== Challenge ==
Locate every line in the entries below that contains the word "should" with matching case, and copy each such line.

== Provided records ==
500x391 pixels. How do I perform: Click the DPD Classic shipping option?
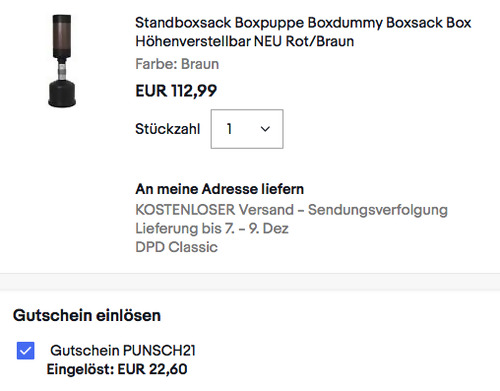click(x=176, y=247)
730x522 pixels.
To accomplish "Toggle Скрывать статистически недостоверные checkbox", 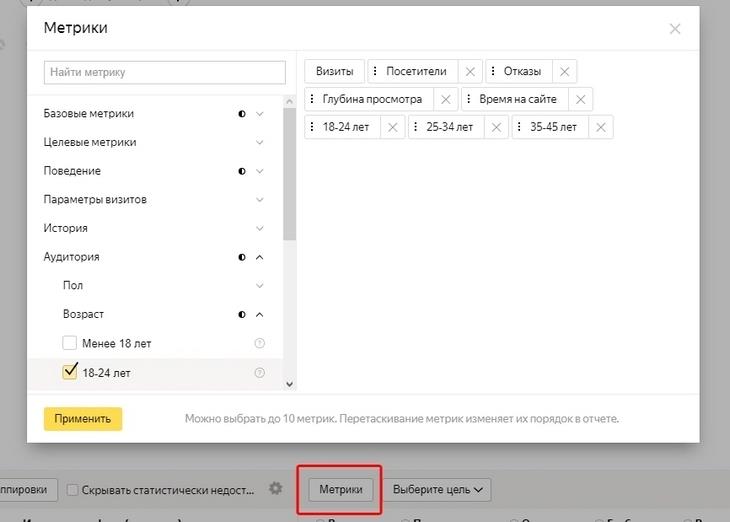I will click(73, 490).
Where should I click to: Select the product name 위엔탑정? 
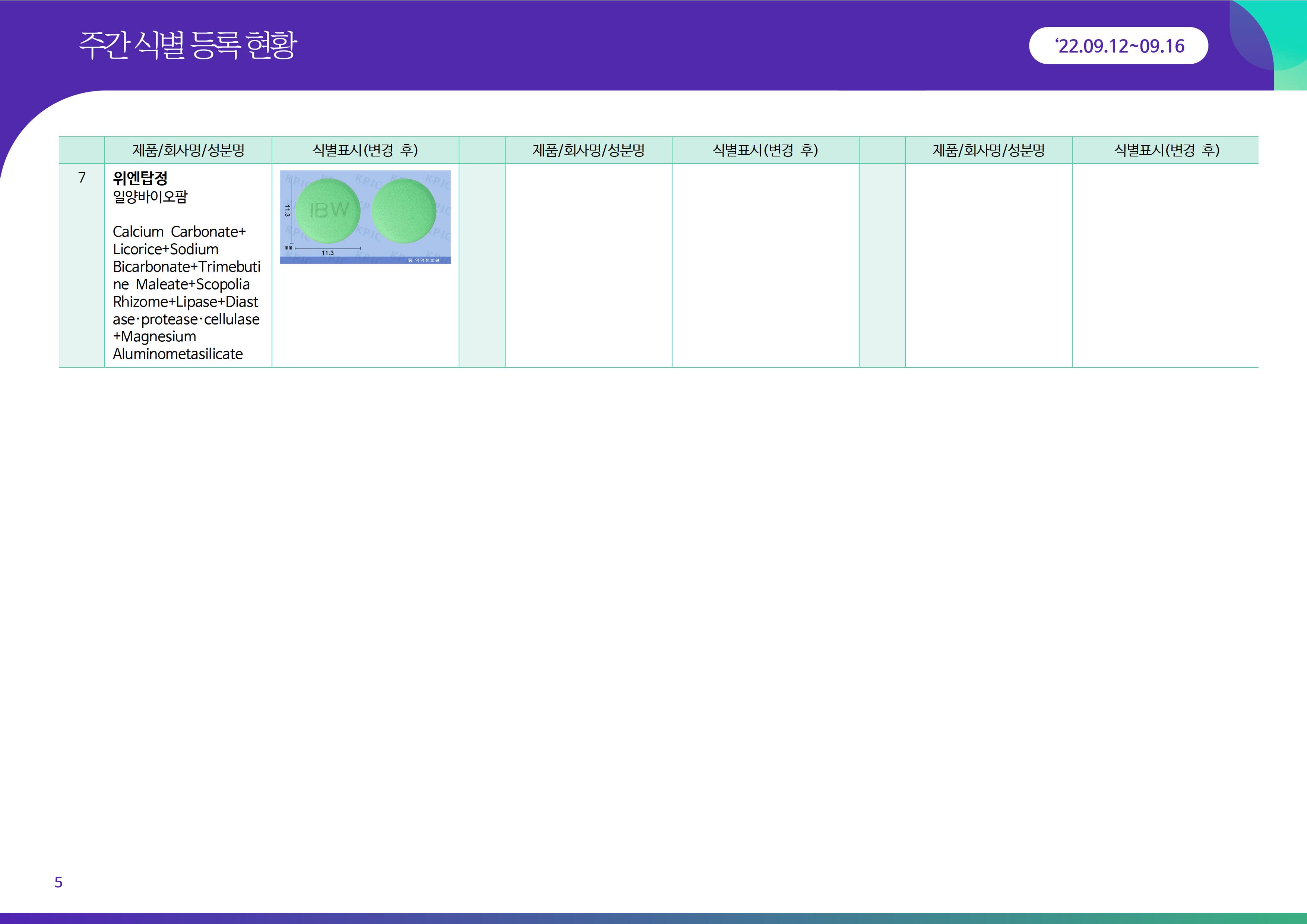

* * *

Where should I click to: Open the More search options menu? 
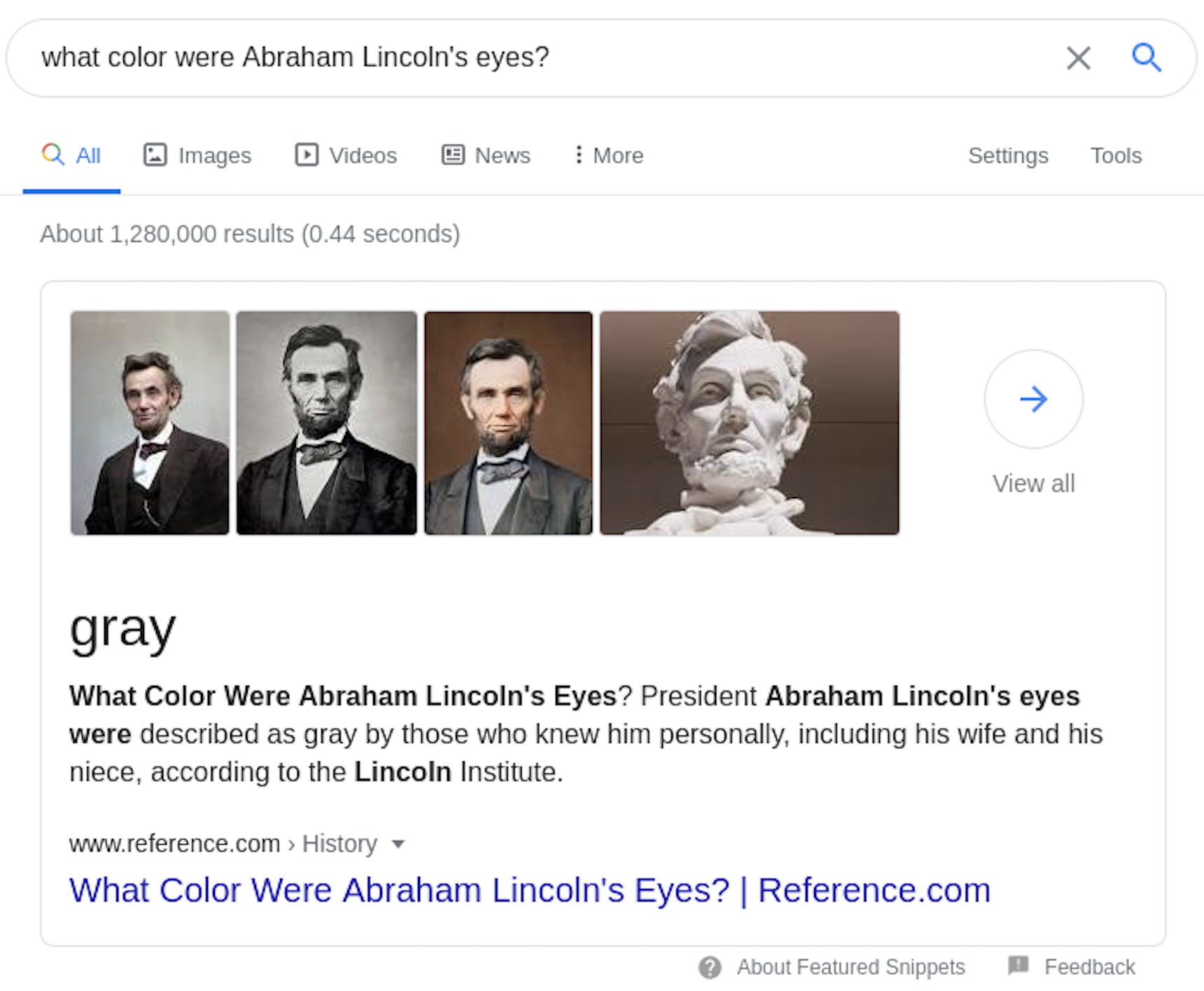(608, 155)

== Exercise output ==
Where should I click to: Select the product name 위엔탑정? 
Where should I click to: Open the More search options menu? 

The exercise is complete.